The dry bias in GPCP rainfall over the R-8 and R-1 regions with a relatively complex topography might have come from combined factors of low dense network of rain gauges over lowlands and orographic precipitation over the highlands. It has also been suggested in one of the previous studies that the GPCP analysis over land may be underestimating precipitation in some regions with orographic features (Nijssen et al. 2001). Adler et al. (2003) examined this underestimation and found it to be related mainly to the relative lack of rain gauges in mountainous regions. The density of the rain gauge data being used may not be sufficient to reliably reproduce spatial structures, even if the orographic information would be used as part of the analysis. Unfortunately the satellite observations, both passive microwave and IR, also have difficulty detecting shallow orographic precipitation. Improvement in this area will probably require additional gauges going into the analysis and/or gauge analysis techniques that use terrain information to adjust the gauges that are available.
2) Comparison with CMAP
The time series of spatially averaged rainfall over the representative homogeneous regions is depicted in Fig. 10. The agreement is very good for all four regions throughout the 30-yr period of gauge rainfall. The correlation is remarkably high for the R-8 and R-7 regions but slightly lower than that of correlation with GPCP. Despite the small number of gauge data included in the reconstruction and gridding over the R-4 region, the agreement with CMAP is better than GPCP. A factor that may contribute to the observed larger differences between the gridded gauge rainfall and GPCP over R-4 than CMAP is the methodology used when there is no gauge measurement in a grid box. In the GPCP analysis, the precipitation values in the grid boxes where no gauge measurements are available are determined by interpolating the gauge measurements from surrounding areas. But this procedure in data-sparse regions with steep gradients in mean precipitation such as R-4 introduces additional error. In the CMAP-merged analysis, the values of precipitation are determined by the modified satellite estimates and therefore do not suffer from interpolation error. This difference in analysis methods can contribute to some of the observed differences over data-sparse regions. Gruber et al. (2000) have also attributed the relative difference of GPCP and CMAP, approaching 50% over central equatorial Africa, to this difference of analysis.

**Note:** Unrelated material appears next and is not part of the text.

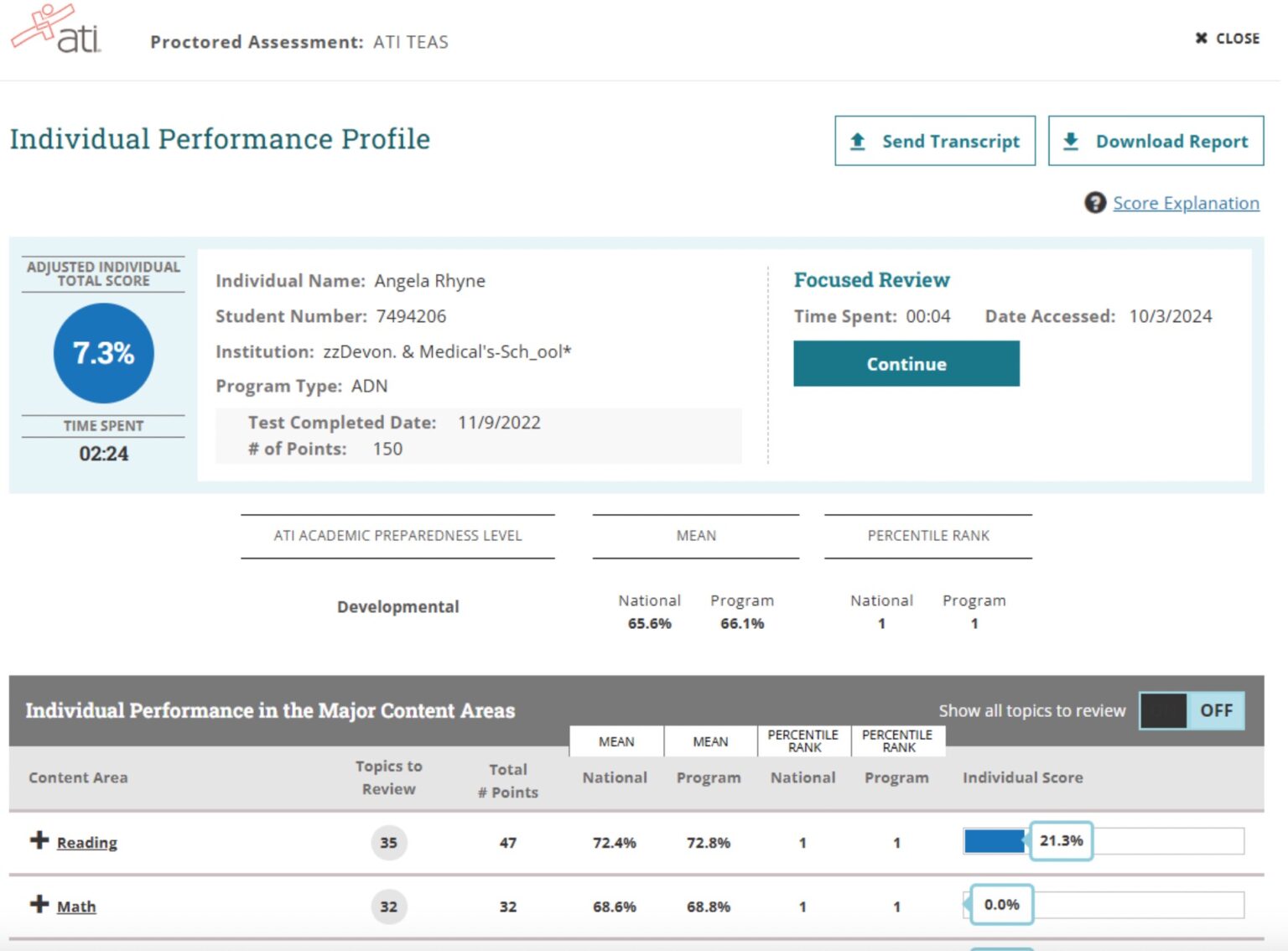Open the Score Explanation link
The width and height of the screenshot is (1288, 951).
(1186, 203)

The dry bias in CMAP rainfall over western and southwestern regions (R-8 and R-1) is less likely to be purely due to satellite bias as a result of weak constraint by gauge rainfall and warm clouds. Most GCM and RCM models overestimate rainfall over Ethiopian highlands while they underestimate over lowlands on account of the sensitivity of convection schemes to topography (Gebremariam 2011; Segele et al. 2008).

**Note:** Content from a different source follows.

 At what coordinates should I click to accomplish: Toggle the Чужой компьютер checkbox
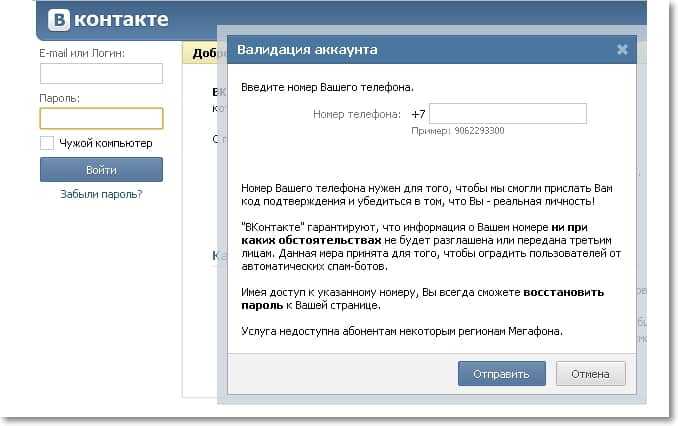point(47,143)
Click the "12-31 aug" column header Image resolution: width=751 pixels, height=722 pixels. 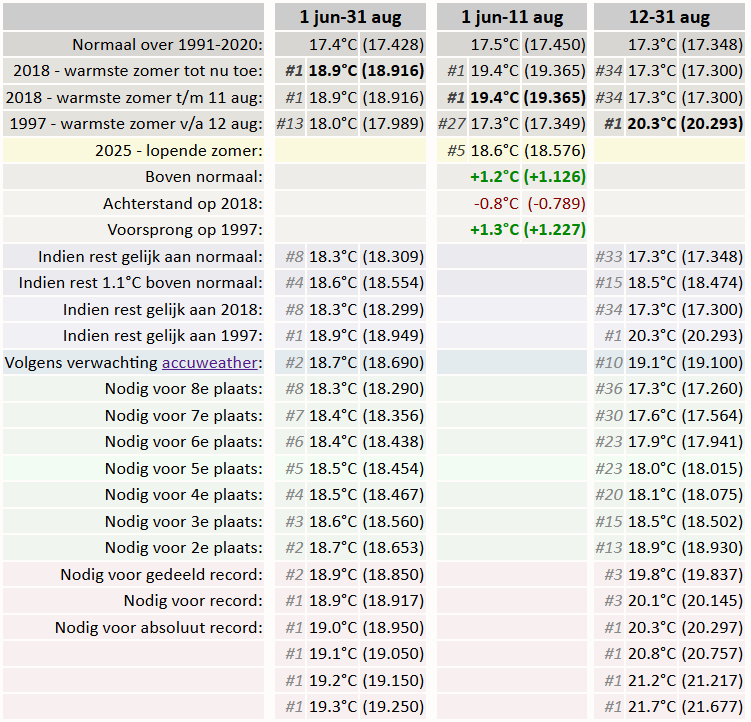click(669, 17)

The gridded gauge rainfall over the R-8 region has a very good correlation of 0.91 and a positive bias of 0.56 mm day−1 with respect to CMAP calculated from individual grid points, which is higher than the corresponding value with respect to GPCP. The correlations of this dataset with CMAP over regions R-4, R-7, and R-1 are 0.66, 0.85, and 0.79 at a 95% significance level whereas its bias with respect to CMAP is −0.13, 0.09, and 1.28 mm day−1 as shown in Fig. 9. The relation between CMAP and the new datasets described in terms of correlation and bias over these rainfall regimes is slightly poorer than what has been found for GPCP. The better agreement of GPCP with the gridded dataset than CMAP over most parts of Ethiopia is partly attributed to the large number of gauge rainfalls blended with satellite data in this version of the GPCP dataset. This kind of discrepancy between GPCP and CMAP was also found in a different study by Gruber et al. (2000) but attributed to a difference in the methodology of the blending gauge and satellite datasets as well as to the use of corrected gauge in the case of GPCP. We cannot rule out the contribution of this difference to the observed discrepancy between the three datasets.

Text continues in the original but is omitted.